:: How to complete this task ::
Transcribe the entries below exactly; leave every image out.

:: Exercise input ::
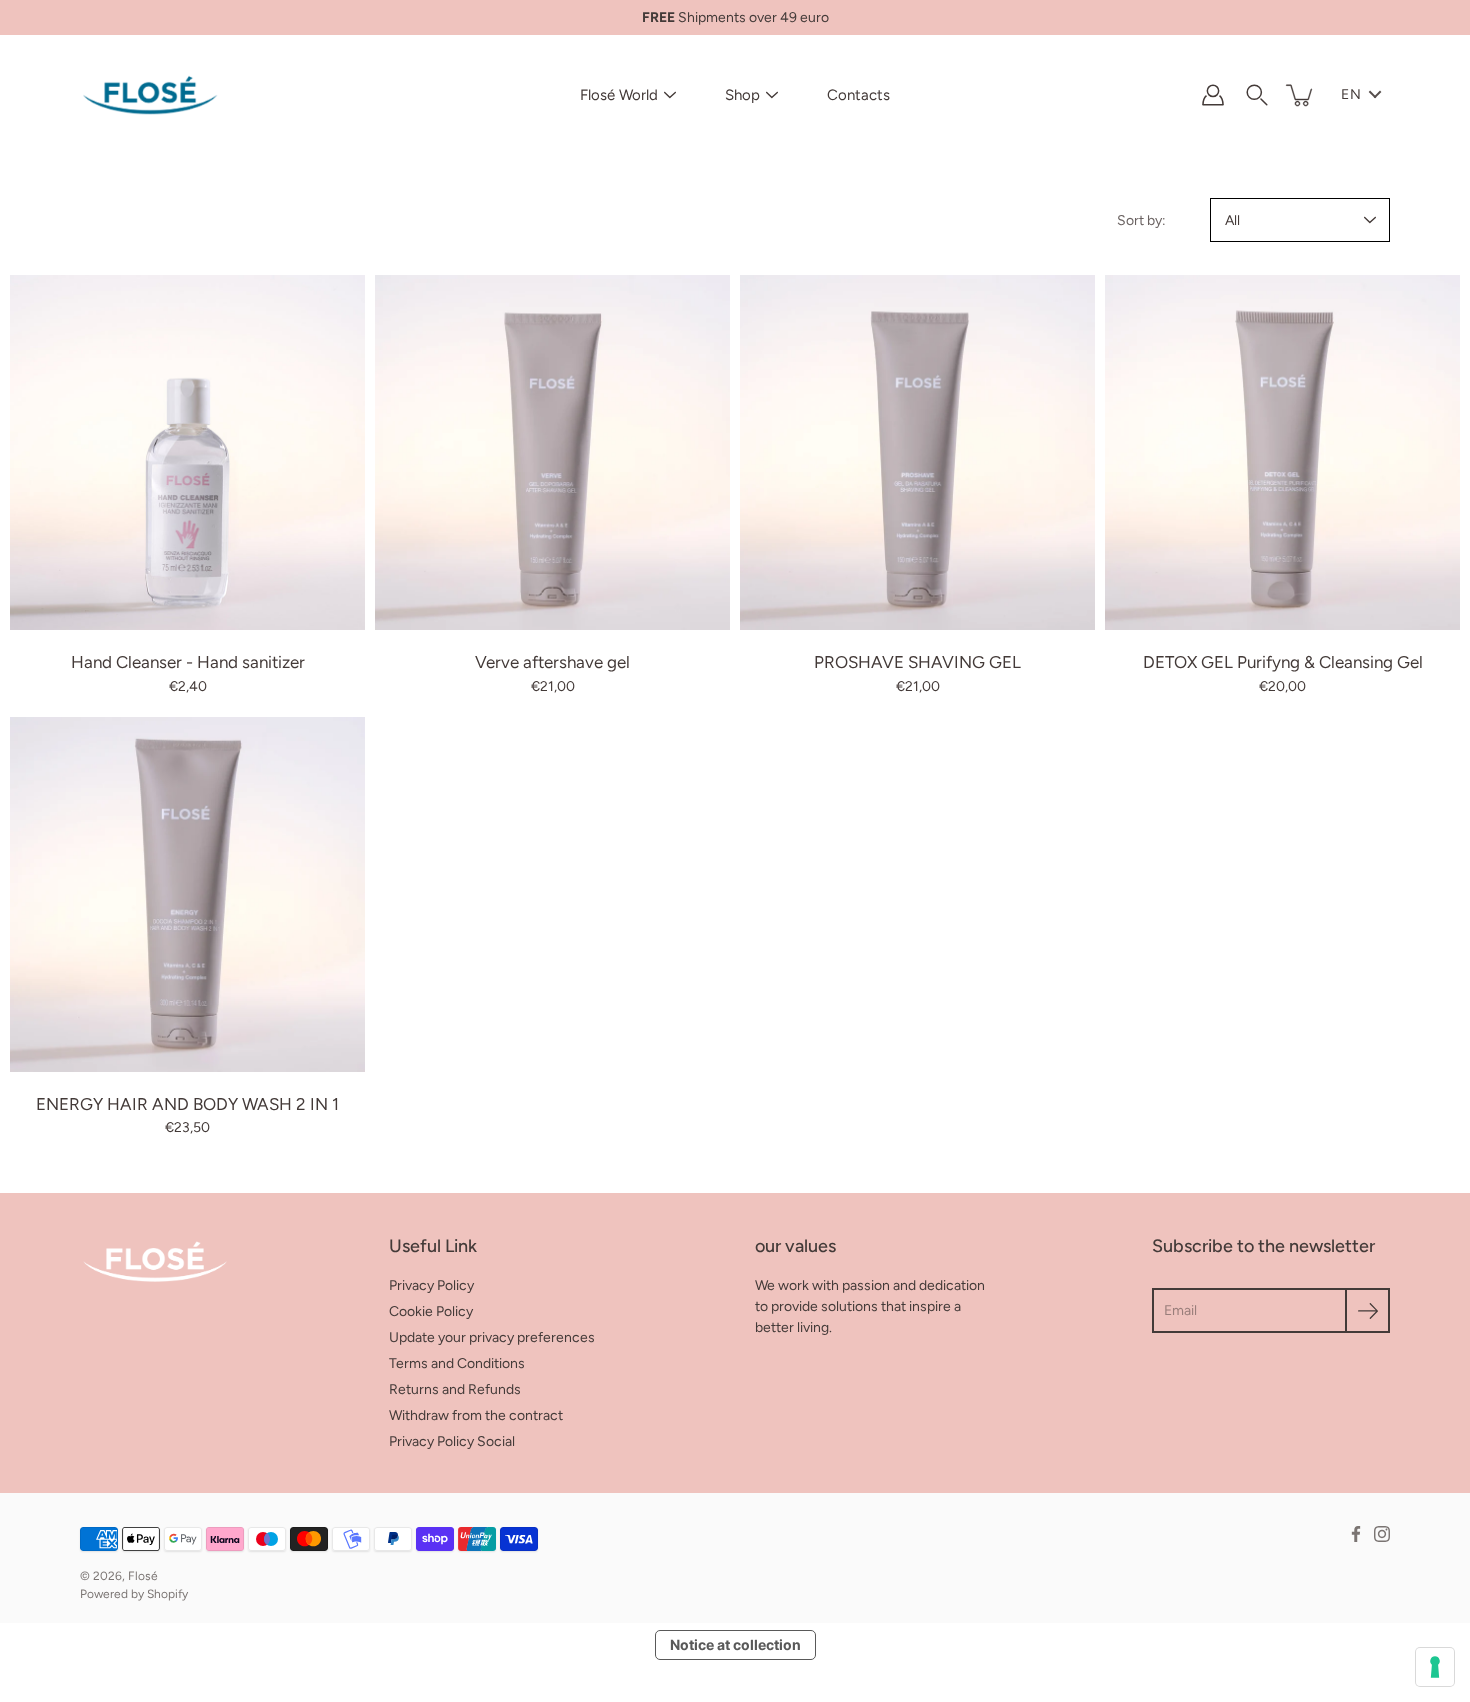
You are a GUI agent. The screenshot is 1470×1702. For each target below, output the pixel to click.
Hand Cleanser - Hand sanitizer (188, 662)
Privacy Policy (431, 1285)
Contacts (858, 95)
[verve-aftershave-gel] (552, 452)
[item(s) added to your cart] (1301, 95)
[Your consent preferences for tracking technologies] (1435, 1667)
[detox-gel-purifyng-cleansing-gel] (1282, 452)
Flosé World (619, 95)
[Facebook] (1356, 1534)
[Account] (1213, 95)
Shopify (167, 1594)
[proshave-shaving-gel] (917, 452)
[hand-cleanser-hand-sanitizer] (187, 452)
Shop (742, 95)
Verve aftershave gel (552, 662)
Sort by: (1141, 220)
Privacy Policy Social (452, 1441)
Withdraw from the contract (476, 1415)
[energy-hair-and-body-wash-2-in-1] (187, 894)
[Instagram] (1382, 1534)
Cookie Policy (431, 1311)
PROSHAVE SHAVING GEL (917, 662)
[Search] (1257, 95)
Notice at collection (735, 1644)
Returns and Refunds (455, 1389)
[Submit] (1367, 1310)
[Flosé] (150, 95)
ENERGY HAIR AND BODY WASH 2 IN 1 (187, 1104)
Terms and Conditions (457, 1363)
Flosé (143, 1576)
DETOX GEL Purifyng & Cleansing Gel (1283, 662)
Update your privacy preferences (492, 1337)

:: Written answer ::
You are a GUI agent. The screenshot is 1470×1702. For each target below, output the pixel to click.
Hand Cleanser - Hand sanitizer (188, 662)
Privacy Policy (431, 1285)
Contacts (858, 95)
[verve-aftershave-gel] (552, 452)
[item(s) added to your cart] (1301, 95)
[Your consent preferences for tracking technologies] (1435, 1667)
[detox-gel-purifyng-cleansing-gel] (1282, 452)
Flosé World (619, 95)
[Facebook] (1356, 1534)
[Account] (1213, 95)
Shopify (167, 1594)
[proshave-shaving-gel] (917, 452)
[hand-cleanser-hand-sanitizer] (187, 452)
Shop (742, 95)
Verve aftershave gel (552, 662)
Sort by: (1141, 220)
Privacy Policy Social (452, 1441)
Withdraw from the contract (476, 1415)
[energy-hair-and-body-wash-2-in-1] (187, 894)
[Instagram] (1382, 1534)
Cookie Policy (431, 1311)
PROSHAVE SHAVING GEL (917, 662)
[Search] (1257, 95)
Notice at collection (735, 1644)
Returns and Refunds (455, 1389)
[Submit] (1367, 1310)
[Flosé] (150, 95)
ENERGY HAIR AND BODY WASH 2 IN 1 (187, 1104)
Terms and Conditions (457, 1363)
Flosé (143, 1576)
DETOX GEL Purifyng & Cleansing Gel (1283, 662)
Update your privacy preferences (492, 1337)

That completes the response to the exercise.